New offensive coordinator Dave Canales used such imagery in describing his plans at quarterback with void of Brady retired and only having Kyle Trask on the roster. Canales praised Trask’s success in college at Florida and added that Trask can be like a point guard for a Bucs offense that still has talented skill players.

“I really liked him coming out [of college]. If you look at some of the skill position players that he had there: Kyle Pitts, Kadarius Toney — he had the big return in the Super Bowl — and then you have Dameon Pierce [who] was another guy, right? Well, he was able to distribute. The thing that we’re going to help Kyle continue to build on here is to just be a point guard,” Canales told reporters on Wednesday, February 22.

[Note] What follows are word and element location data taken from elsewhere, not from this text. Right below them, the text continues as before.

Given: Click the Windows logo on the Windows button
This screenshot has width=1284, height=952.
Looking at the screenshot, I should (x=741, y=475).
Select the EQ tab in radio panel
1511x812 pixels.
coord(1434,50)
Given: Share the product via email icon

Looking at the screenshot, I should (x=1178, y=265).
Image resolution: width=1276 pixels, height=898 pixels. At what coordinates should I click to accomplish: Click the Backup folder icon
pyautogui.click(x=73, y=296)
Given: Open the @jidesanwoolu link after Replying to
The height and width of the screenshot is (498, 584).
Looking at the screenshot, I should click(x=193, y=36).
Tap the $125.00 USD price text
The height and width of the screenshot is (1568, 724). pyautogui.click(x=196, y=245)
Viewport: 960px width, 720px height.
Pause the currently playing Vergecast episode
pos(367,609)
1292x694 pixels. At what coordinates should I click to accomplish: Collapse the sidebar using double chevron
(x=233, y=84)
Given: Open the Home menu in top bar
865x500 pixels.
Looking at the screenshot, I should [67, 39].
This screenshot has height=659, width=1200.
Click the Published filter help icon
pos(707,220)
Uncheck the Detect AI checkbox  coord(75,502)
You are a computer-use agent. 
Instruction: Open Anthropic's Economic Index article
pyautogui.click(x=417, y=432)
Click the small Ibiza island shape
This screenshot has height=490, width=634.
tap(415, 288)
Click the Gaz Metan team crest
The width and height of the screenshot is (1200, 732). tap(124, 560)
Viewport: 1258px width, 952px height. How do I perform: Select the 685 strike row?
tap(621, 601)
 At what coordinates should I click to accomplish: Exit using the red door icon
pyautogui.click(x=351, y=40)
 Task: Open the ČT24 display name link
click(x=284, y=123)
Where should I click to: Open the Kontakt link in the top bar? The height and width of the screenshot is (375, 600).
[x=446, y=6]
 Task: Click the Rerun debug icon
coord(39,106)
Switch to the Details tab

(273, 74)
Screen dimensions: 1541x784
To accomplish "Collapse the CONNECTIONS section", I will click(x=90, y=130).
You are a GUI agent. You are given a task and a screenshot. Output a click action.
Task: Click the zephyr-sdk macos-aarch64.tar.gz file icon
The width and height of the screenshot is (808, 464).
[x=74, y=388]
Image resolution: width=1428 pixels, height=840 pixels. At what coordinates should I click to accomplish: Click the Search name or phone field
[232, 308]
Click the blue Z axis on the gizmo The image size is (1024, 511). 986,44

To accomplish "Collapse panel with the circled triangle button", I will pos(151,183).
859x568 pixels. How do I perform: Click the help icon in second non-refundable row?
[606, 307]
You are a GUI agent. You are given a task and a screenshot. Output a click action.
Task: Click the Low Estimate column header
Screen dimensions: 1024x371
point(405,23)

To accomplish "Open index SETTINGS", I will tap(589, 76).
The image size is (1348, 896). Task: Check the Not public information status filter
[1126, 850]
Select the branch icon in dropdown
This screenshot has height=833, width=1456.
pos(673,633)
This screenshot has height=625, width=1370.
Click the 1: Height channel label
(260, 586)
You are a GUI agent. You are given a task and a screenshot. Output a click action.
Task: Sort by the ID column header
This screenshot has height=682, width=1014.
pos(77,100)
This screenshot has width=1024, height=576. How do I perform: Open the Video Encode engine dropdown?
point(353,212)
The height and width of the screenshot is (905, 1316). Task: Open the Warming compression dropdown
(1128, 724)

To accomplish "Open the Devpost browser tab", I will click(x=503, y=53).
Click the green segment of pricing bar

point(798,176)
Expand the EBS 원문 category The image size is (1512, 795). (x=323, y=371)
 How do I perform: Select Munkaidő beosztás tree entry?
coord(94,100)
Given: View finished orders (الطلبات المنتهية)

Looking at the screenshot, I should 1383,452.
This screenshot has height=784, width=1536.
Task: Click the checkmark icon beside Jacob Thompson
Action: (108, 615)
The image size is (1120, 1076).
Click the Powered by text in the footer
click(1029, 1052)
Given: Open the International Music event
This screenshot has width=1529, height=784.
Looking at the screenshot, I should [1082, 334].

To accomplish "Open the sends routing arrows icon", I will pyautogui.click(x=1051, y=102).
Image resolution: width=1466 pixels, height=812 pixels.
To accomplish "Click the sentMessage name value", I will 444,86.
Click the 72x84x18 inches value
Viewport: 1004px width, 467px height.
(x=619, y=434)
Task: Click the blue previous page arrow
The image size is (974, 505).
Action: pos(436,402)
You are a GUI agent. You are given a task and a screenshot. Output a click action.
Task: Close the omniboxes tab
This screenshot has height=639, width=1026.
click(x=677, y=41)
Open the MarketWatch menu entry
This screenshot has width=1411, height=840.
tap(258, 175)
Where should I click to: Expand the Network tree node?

Trask, the Bucs’ second-round pick in 2021, will have Pro Bowl-caliber receivers in Mike Evans and Chris Godwin to work with. Fellow receiver Russell Gage and running backs Leonard Fournette and Rachaad White could also help Trask succeed amid his inexperience.

“Point guards don’t have to be the one to score all the points — you just distribute,” Canales said. Play on time, get the ball out of your hands, life is better that way when you do that. You’ve got these bears chasing you, and if you don’t like bears chasing you, get rid of the ham — and that’s the football, right? So just teaching him those principles, allowing him to be a distributor.”

That doesn’t mean the Bucs will go with Trask with free agency around the corner. However, Canales will commit to developing Trask for the time being. A long time Seattle Seahawks assistant under head coach Pete Carroll, Canales came on board with the Bucs in mid February.

“The way that I’ve been trained is, ‘They’re ours until they’re not.’ So, right now, I’ve got one Buccaneers quarterback – it’s Kyle Trask,” Canales said.


No ‘High Dive’ in Canales’ Coaching Philosophy

Canales doesn’t believe in an offense always riding or dying with the quarterback, and he backed it up with an opinion of one of the NFL’s biggest coaching names.

“I heard Sean Payton say this the other day and I thought it was brilliant. He said, ‘You’ve got to take the quarterback off the high dive.’ I thought that was a brilliant way to put it because you can’t be leaning on him to make every single play all of the time,” Canales said.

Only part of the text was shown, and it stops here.